Written request: According to the passage below about the bungalow in Valsad, how many rooms did the house contain?

In 1976, in Valsad, Gujarat, Ballubhai Makanji Desai made a promise to an elderly homeowner when purchasing his ancestral bungalow: for as long as he lived, he would light a candle by the well at sundown, honouring his Parsi compatriot whose family’s voices these walls had absorbed for nearly four decades. The bungalow, built in 1939, was no ordinary house — it was a lesson in diminutive detail. The plot, no larger than 165 x 55 feet, was dominated by concrete. The layout, stretched like a shoebox, housed 22 rooms crammed together like tiny train compartments, leaving barely any space to breathe. And yet, for the next forty years, Ballubhai’s sunset ritual never faltered. As the candle flickered each evening, its glow traced the edges of history, casting long shadows of those who once called this place home.

Data section:
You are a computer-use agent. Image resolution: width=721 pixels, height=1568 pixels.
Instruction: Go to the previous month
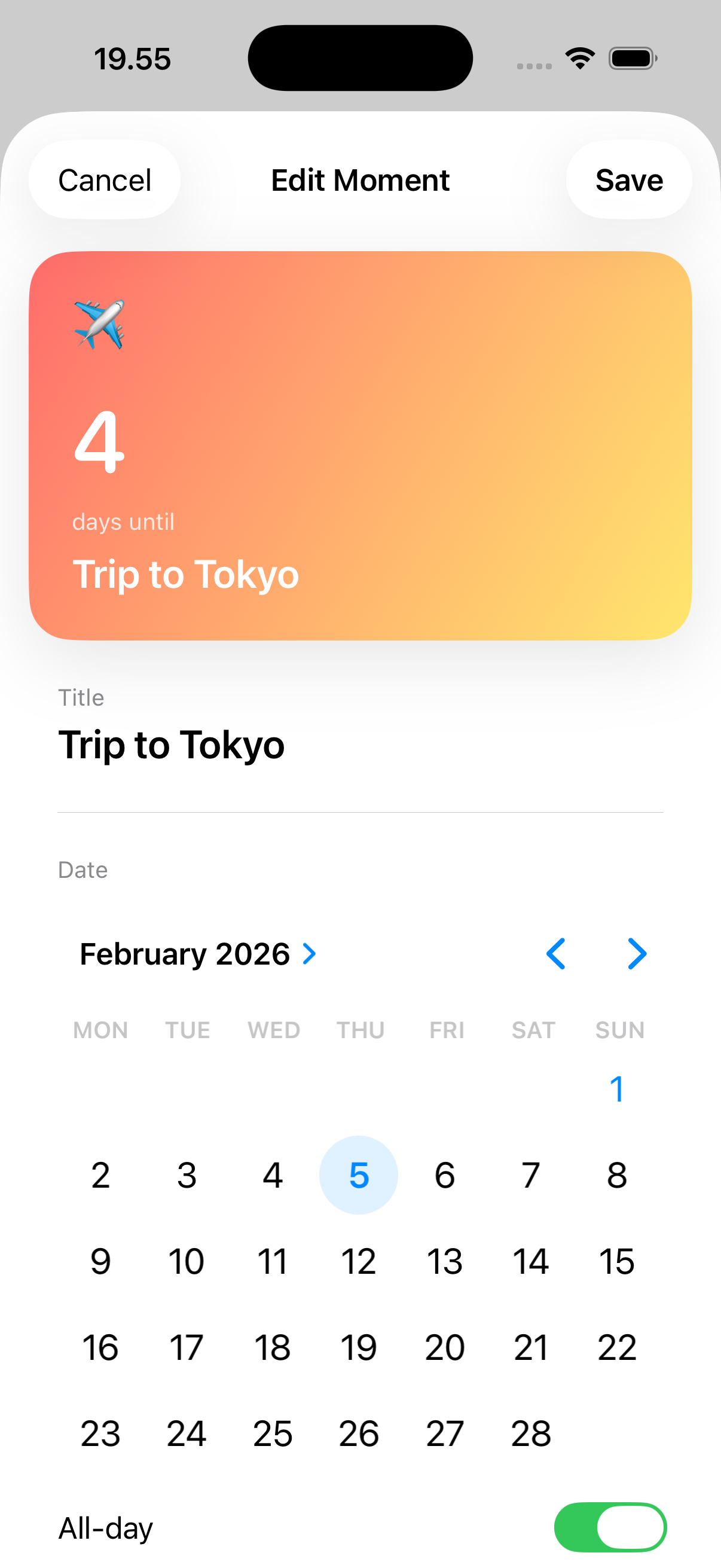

Task answer: 22 rooms